● TASK INSTRUCTIONS: Read through the entries below and return each line with the word "cistes".

● SUPPLIED RECORDS:
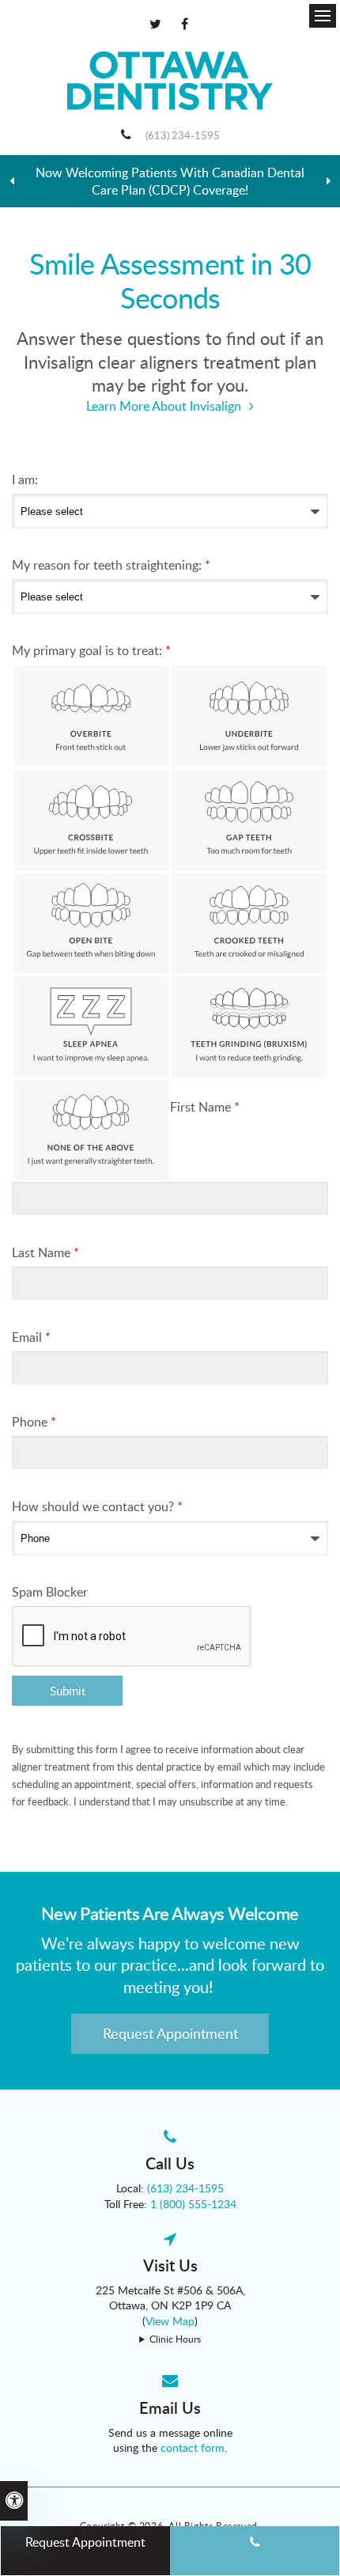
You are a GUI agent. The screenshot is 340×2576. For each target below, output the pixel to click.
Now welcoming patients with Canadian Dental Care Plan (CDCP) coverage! (170, 181)
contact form (193, 2447)
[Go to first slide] (328, 181)
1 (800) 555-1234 (193, 2203)
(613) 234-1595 (182, 135)
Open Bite (91, 923)
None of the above (91, 1130)
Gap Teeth (249, 820)
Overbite (91, 716)
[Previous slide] (12, 181)
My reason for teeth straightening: (111, 565)
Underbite (249, 716)
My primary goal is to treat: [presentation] (91, 650)
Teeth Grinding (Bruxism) (249, 1026)
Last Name (45, 1252)
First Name (205, 1107)
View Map (170, 2320)
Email (31, 1337)
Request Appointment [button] (170, 2033)
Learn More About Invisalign (163, 406)
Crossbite (91, 820)
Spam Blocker (50, 1592)
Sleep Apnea (91, 1026)
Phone (34, 1421)
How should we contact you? (97, 1506)
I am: (25, 479)
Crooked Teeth (249, 923)
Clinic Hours (175, 2338)
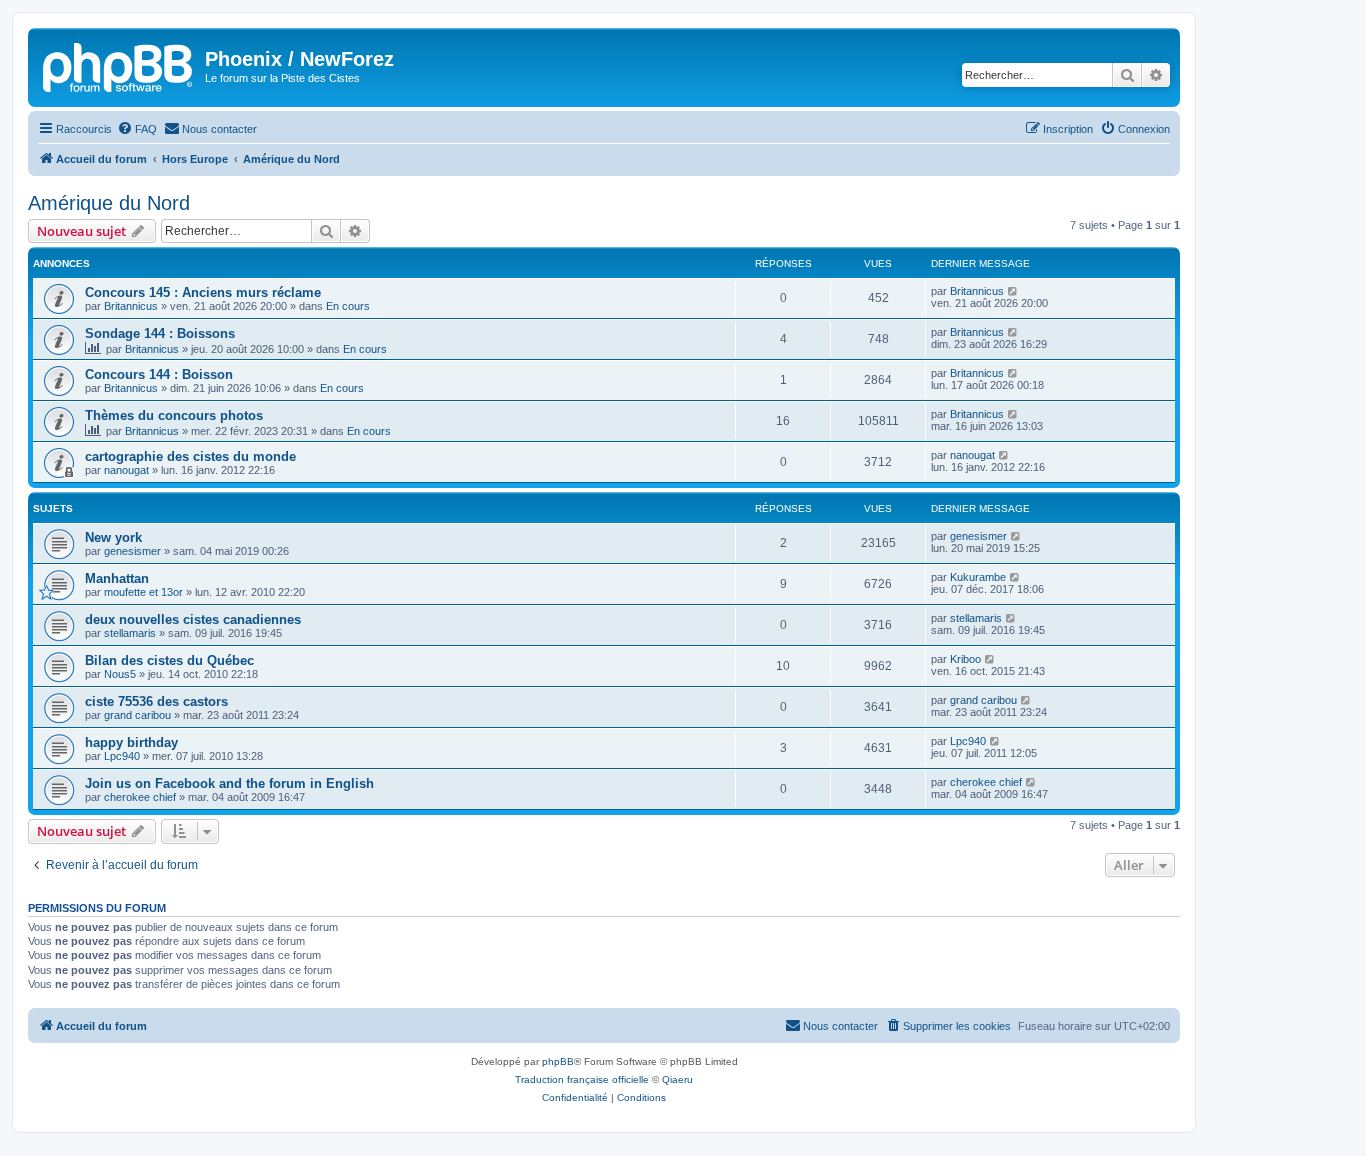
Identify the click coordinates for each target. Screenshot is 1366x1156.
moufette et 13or (143, 592)
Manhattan (117, 578)
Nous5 (120, 674)
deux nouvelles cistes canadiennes (193, 619)
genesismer (132, 551)
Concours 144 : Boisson (159, 374)
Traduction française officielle (582, 1079)
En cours (348, 306)
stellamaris (130, 633)
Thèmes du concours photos (174, 415)
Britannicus (131, 306)
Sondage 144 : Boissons (160, 333)
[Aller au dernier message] (1013, 291)
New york (113, 537)
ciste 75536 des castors (156, 701)
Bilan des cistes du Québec (169, 660)
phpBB (558, 1061)
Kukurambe (978, 577)
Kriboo (965, 659)
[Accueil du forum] (119, 65)
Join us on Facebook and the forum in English (229, 783)
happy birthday (131, 742)
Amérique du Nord (109, 203)
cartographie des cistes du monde (190, 456)
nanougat (126, 470)
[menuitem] (137, 129)
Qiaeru (677, 1079)
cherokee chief (140, 797)
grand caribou (137, 715)
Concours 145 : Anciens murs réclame (203, 292)
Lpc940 (122, 756)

● EXERCISE ANSWER:
deux nouvelles cistes canadiennes (193, 619)
Bilan des cistes du Québec (169, 660)
cartographie des cistes du monde (190, 456)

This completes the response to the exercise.